In 2011/12, over 77% of all the grants we made were for Awards for All projects, but all of these combined only came to about 10% of our funding.
Compared with the funding made available through other programmes, Awards for All offers access to support for a wide range of (usually small) groups that helps them to do what they want to do. The application process is simpler and grants are smaller.
While we know that Awards for All is well-known and popular, we don’t know much about the real differences it makes and indeed what sort of differences are important to the people who benefit, to the groups that apply to us, and to other funders and policy-makers in the voluntary and community sector.

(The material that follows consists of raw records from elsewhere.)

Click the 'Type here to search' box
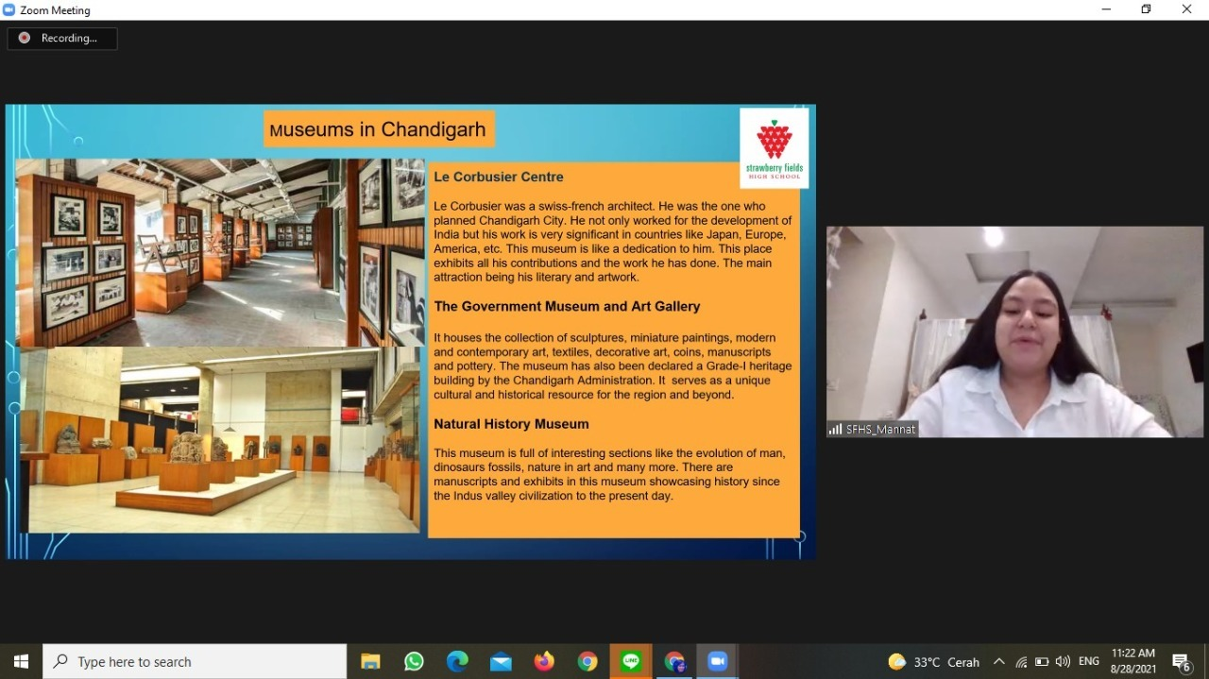 point(196,662)
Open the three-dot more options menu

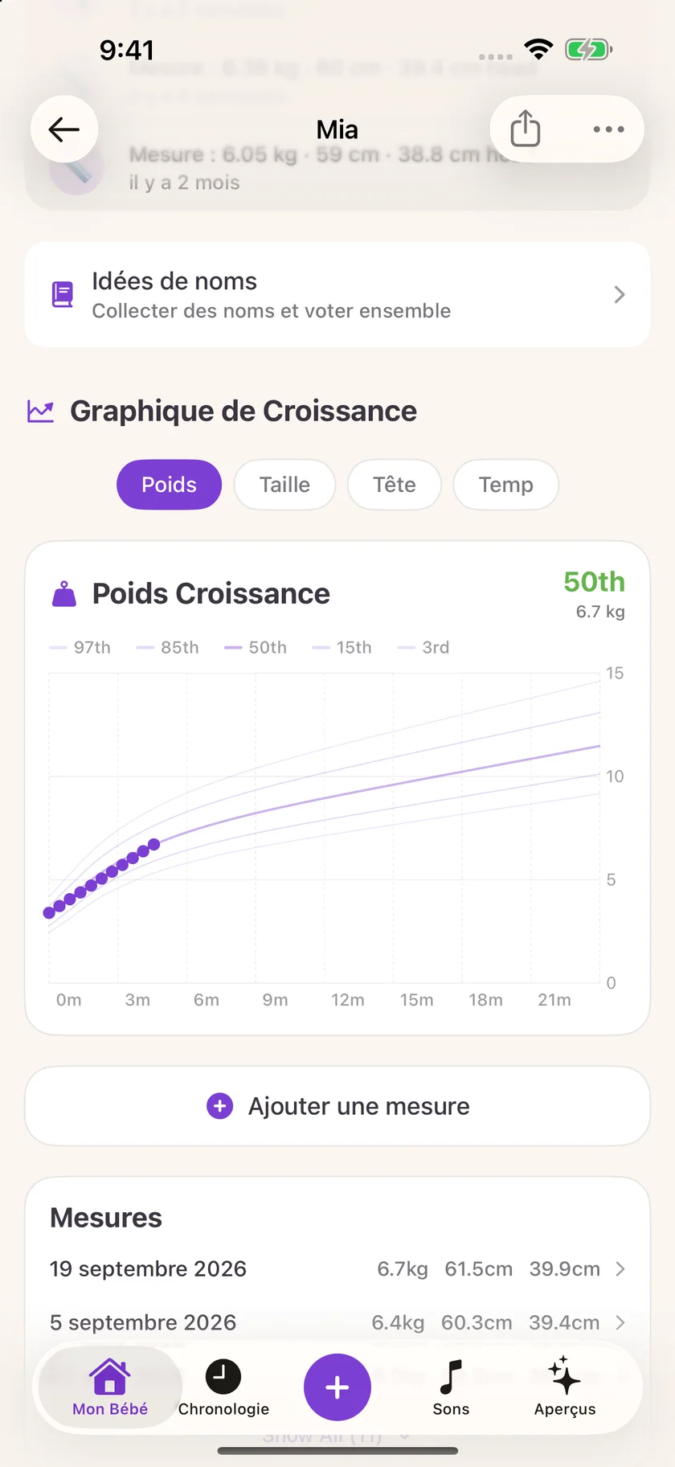[x=608, y=129]
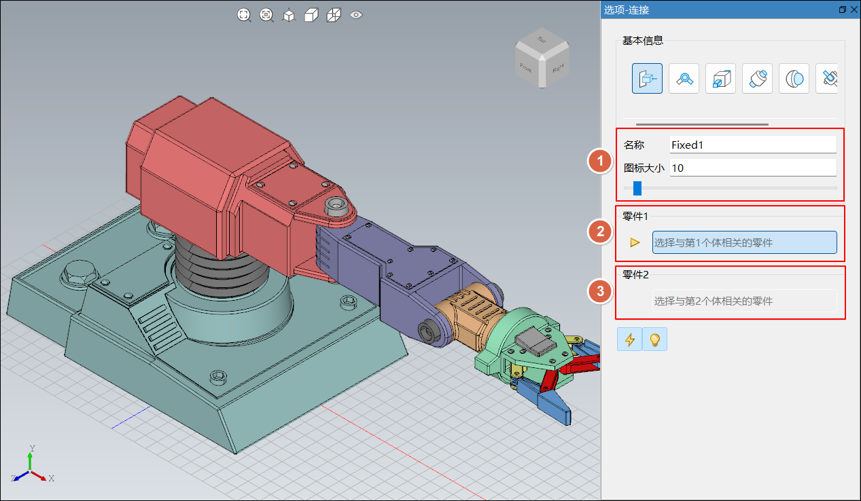Select the fixed joint type icon
This screenshot has height=501, width=861.
[647, 79]
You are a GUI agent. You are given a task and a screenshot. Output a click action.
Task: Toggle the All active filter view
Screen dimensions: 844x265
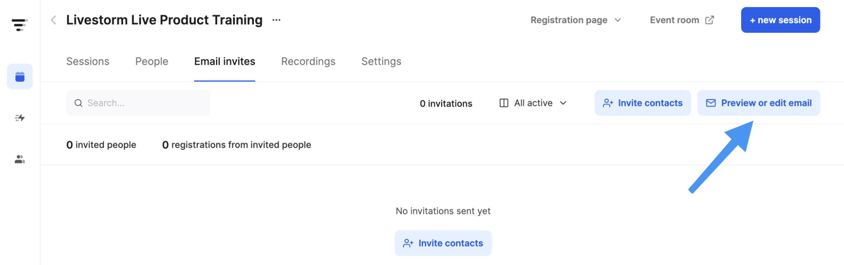(532, 103)
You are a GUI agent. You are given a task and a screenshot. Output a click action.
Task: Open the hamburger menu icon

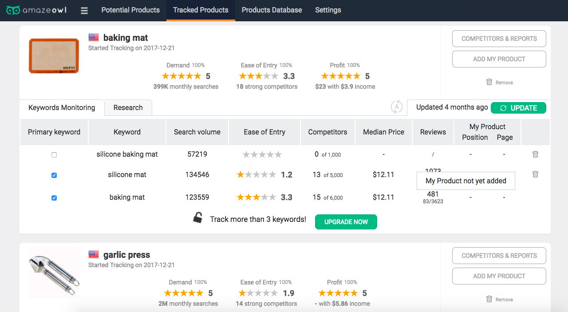tap(84, 11)
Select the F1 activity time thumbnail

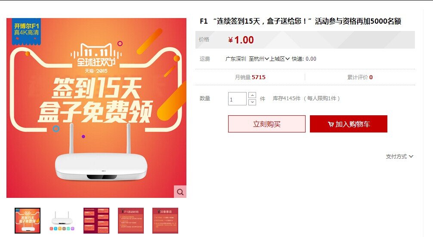pyautogui.click(x=131, y=221)
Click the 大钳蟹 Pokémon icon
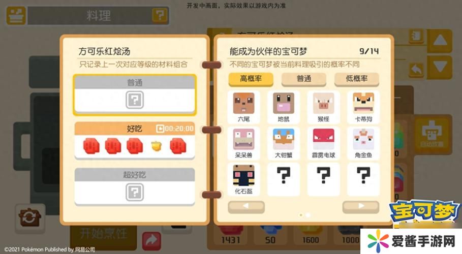The image size is (462, 254). pos(284,143)
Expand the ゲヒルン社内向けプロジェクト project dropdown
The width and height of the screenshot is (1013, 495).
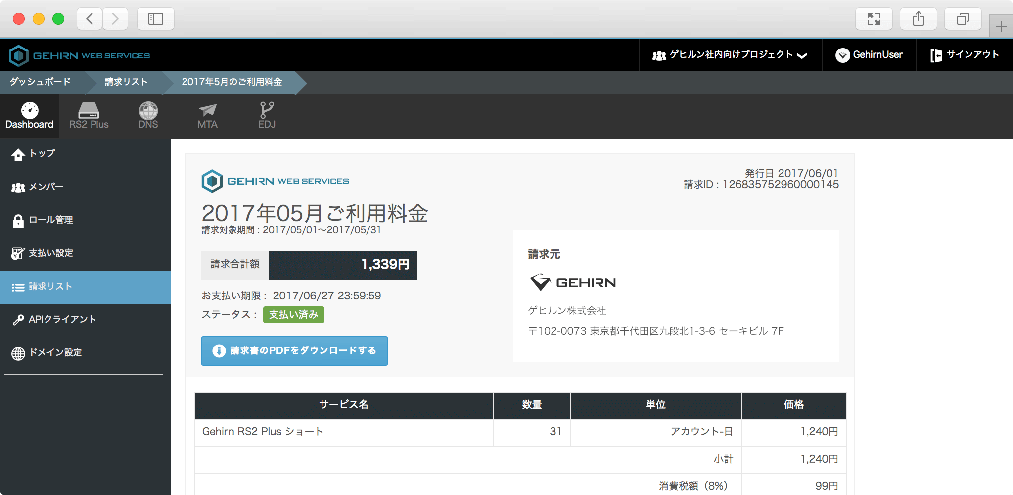click(x=730, y=55)
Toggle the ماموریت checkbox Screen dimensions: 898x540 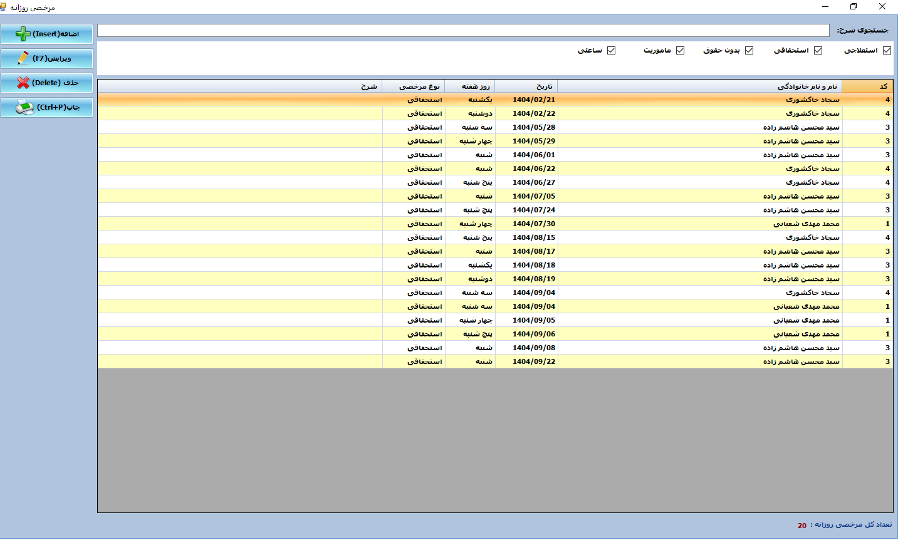680,51
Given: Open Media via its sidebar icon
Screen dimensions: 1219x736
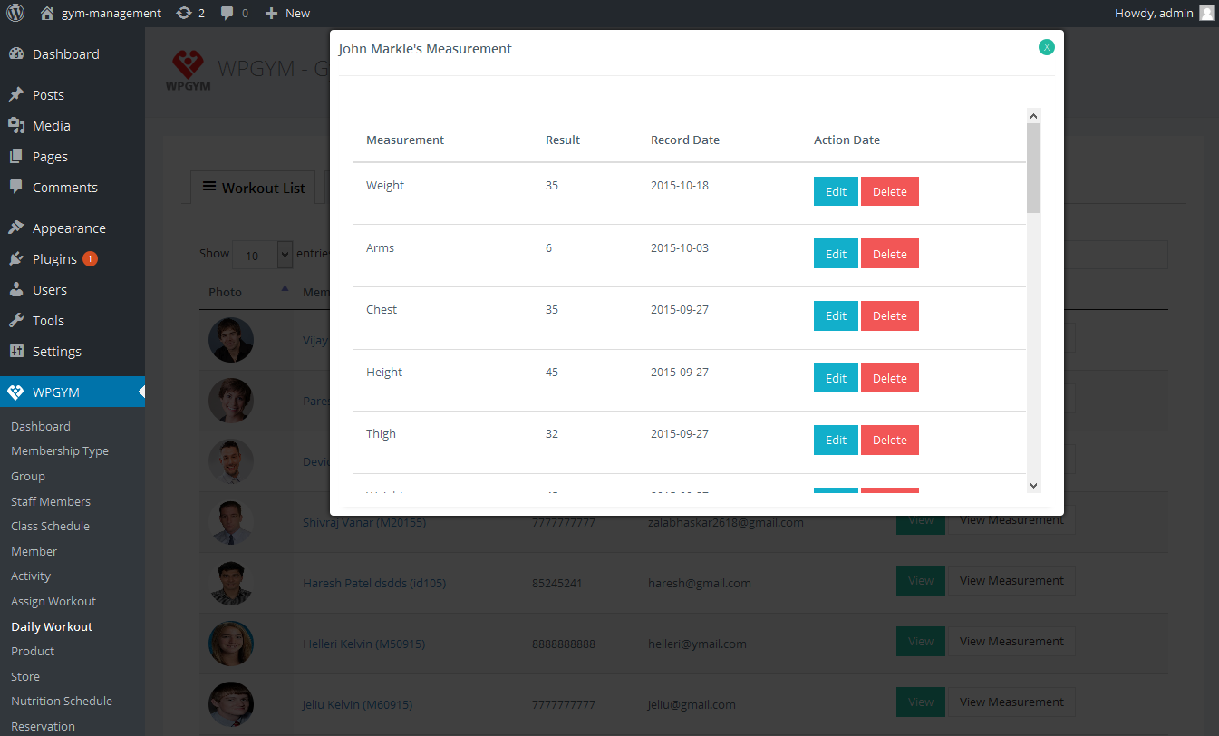Looking at the screenshot, I should tap(16, 126).
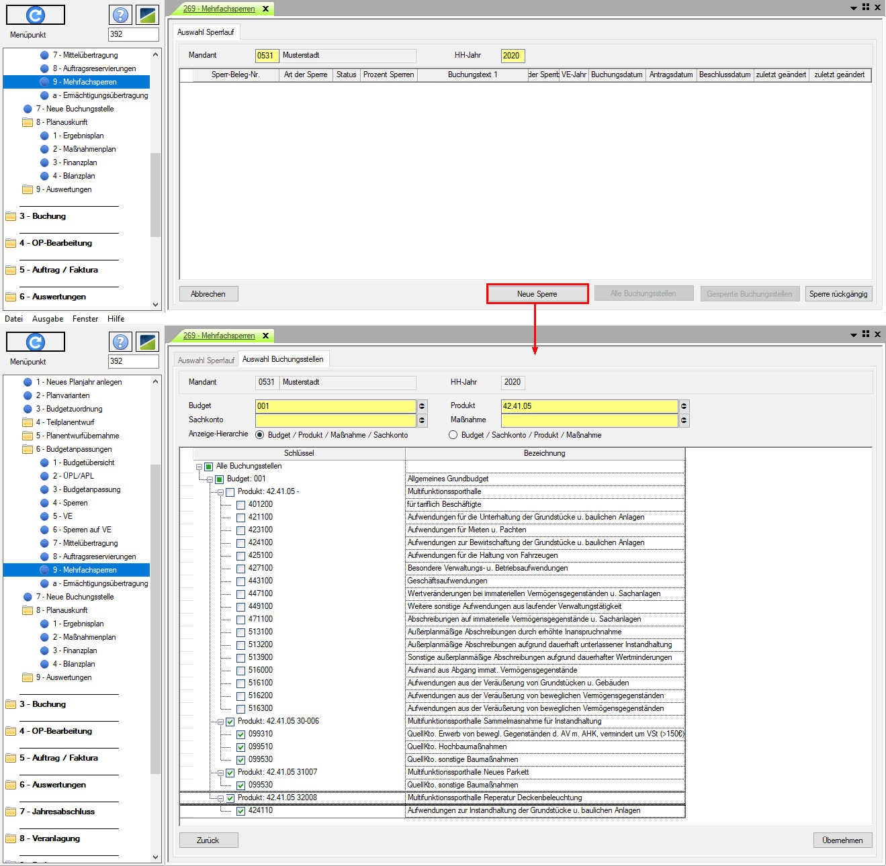Viewport: 886px width, 866px height.
Task: Click the blue bullet icon for 2 - ÜPL/APL
Action: click(44, 476)
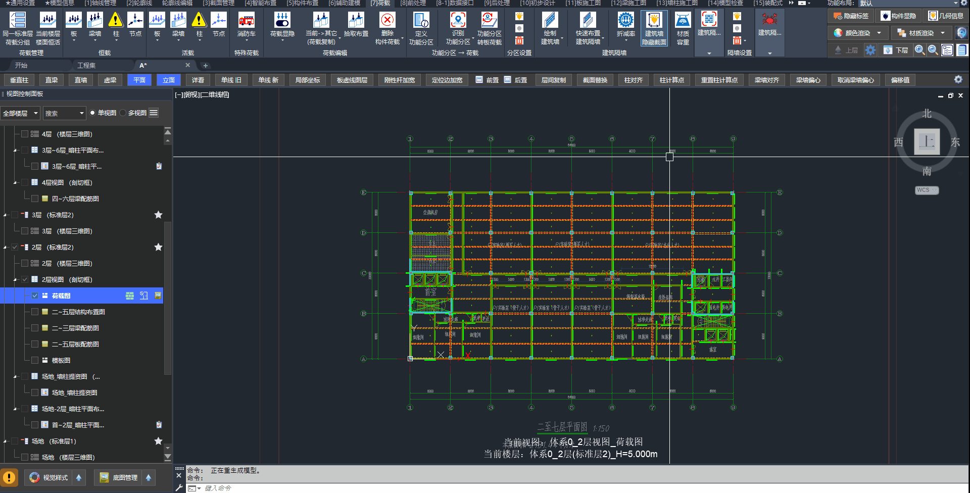Check the 二~三层梁配筋图 checkbox
Viewport: 970px width, 493px height.
(35, 328)
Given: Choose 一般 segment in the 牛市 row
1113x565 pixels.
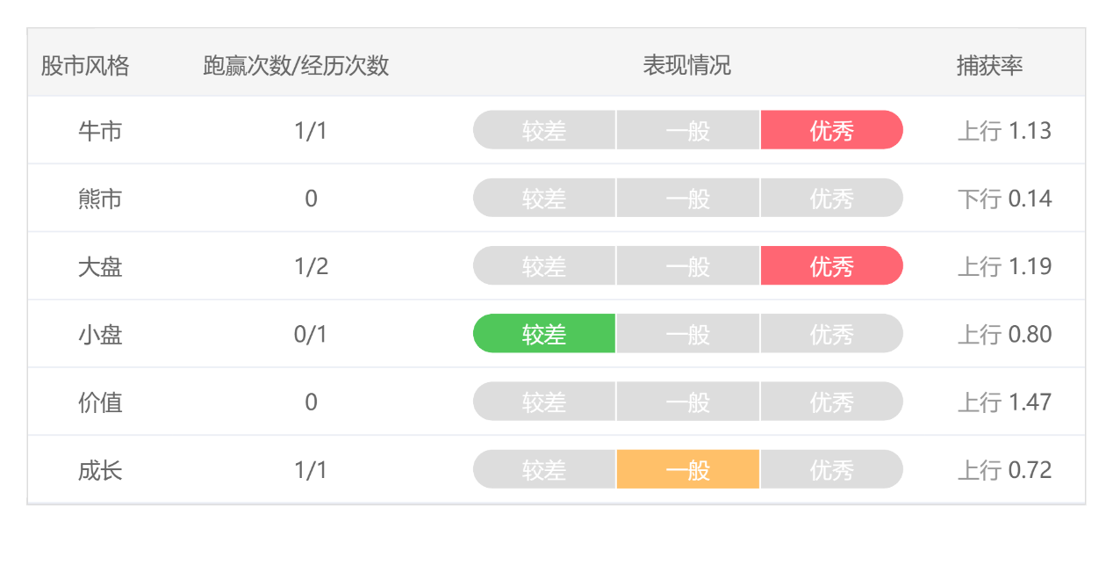Looking at the screenshot, I should coord(687,131).
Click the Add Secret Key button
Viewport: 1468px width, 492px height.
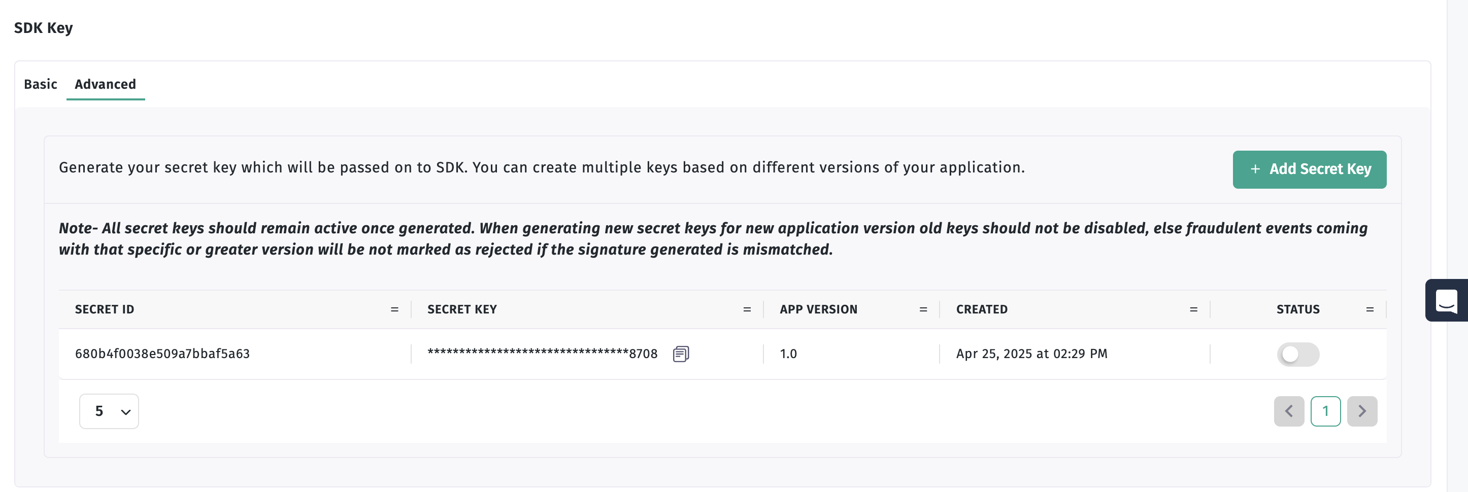coord(1309,169)
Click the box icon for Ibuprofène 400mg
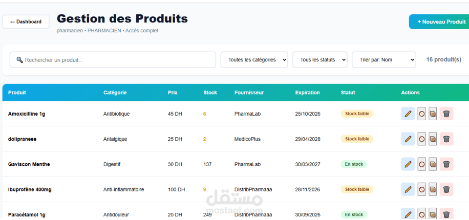Viewport: 469px width, 220px height. (x=433, y=189)
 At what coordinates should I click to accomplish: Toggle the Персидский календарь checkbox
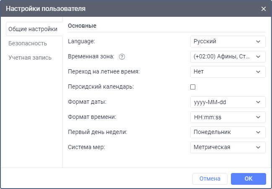click(193, 87)
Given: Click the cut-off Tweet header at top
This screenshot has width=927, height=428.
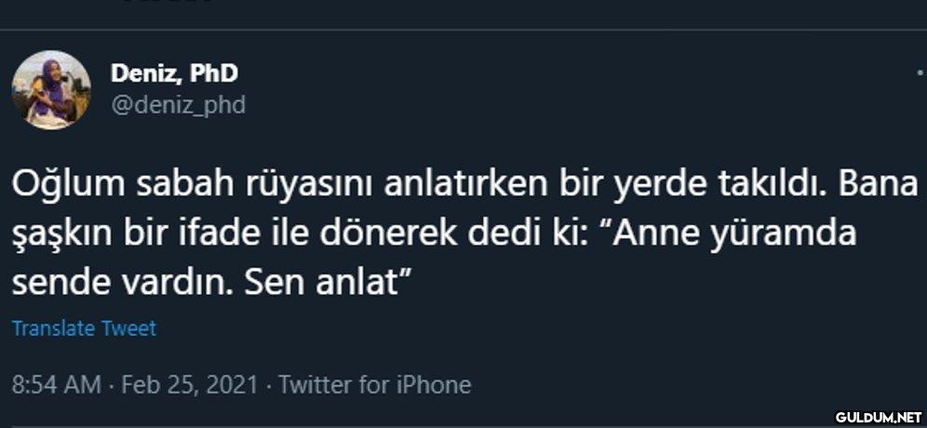Looking at the screenshot, I should tap(168, 4).
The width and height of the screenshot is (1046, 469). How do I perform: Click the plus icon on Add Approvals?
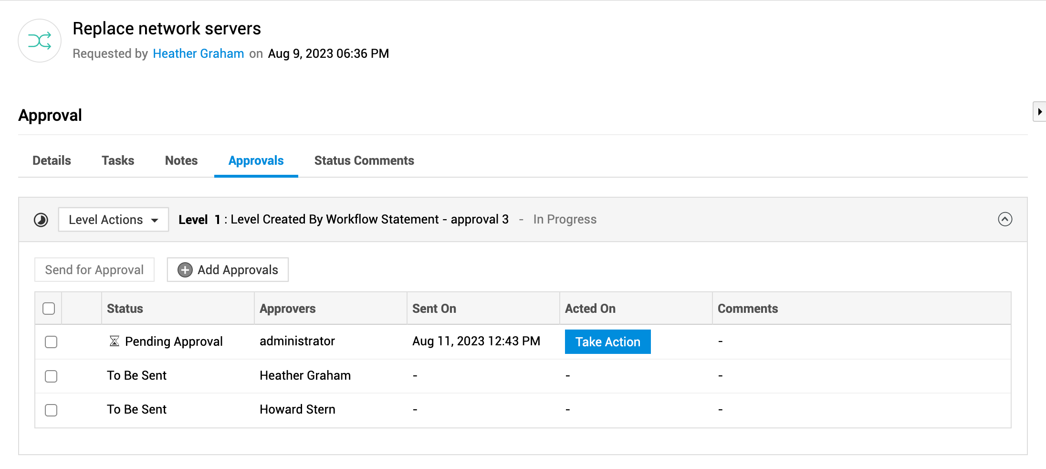click(185, 270)
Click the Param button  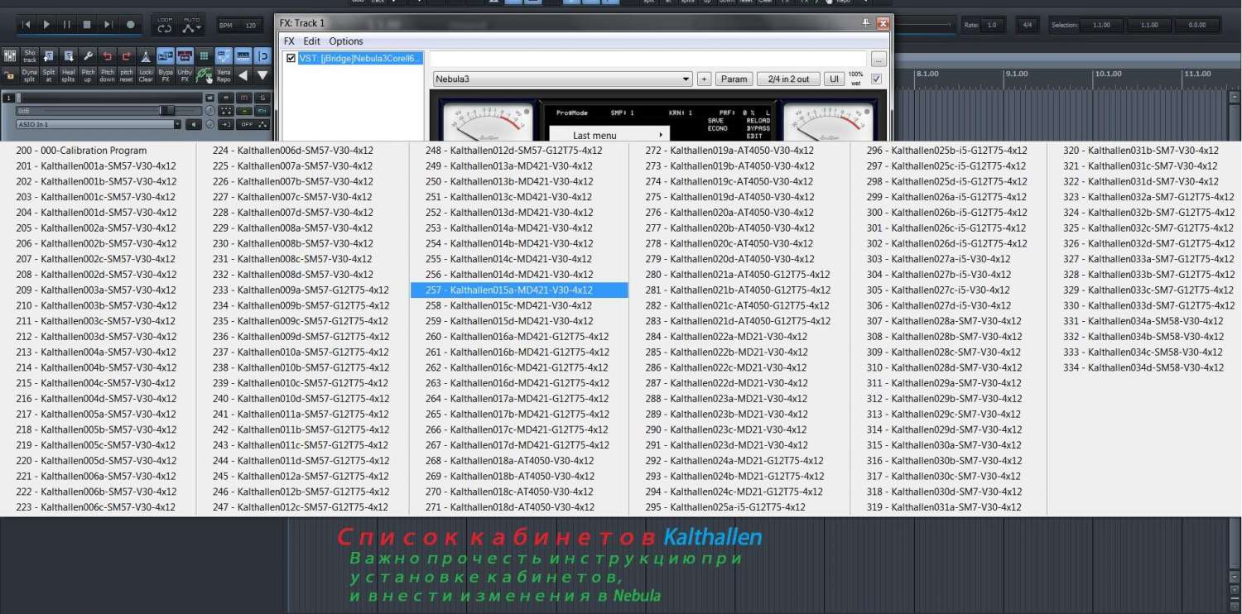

So in late 2012 we commissioned a partnership between Rocket Science and CM International to investigate:
- patterns of applications and funding across the four Awards for All programmes (in England, Northern Ireland, Scotland and Wales), identifying trends and gaps;
- what BIG staff, other funders, policy-makers and voluntary and community sector organisations think is important about Awards for All; and
- what Awards for All applicants and grant-holders think is important – and what their experience of working with us has been like.
We will use the findings from this process to refine the way we manage and understand Awards for All across the UK. We will also consider how to make sure that we record, report and measure what is important and relevant to different groups. The study began in December 2012 and will end in spring 2013.
As part of the study, the researchers will produce a set of case studies to illustrate how different groups have used our funding, what they’ve achieved, and how our support has affected them and their beneficiaries more widely.
We will publish more information about the study and its findings here.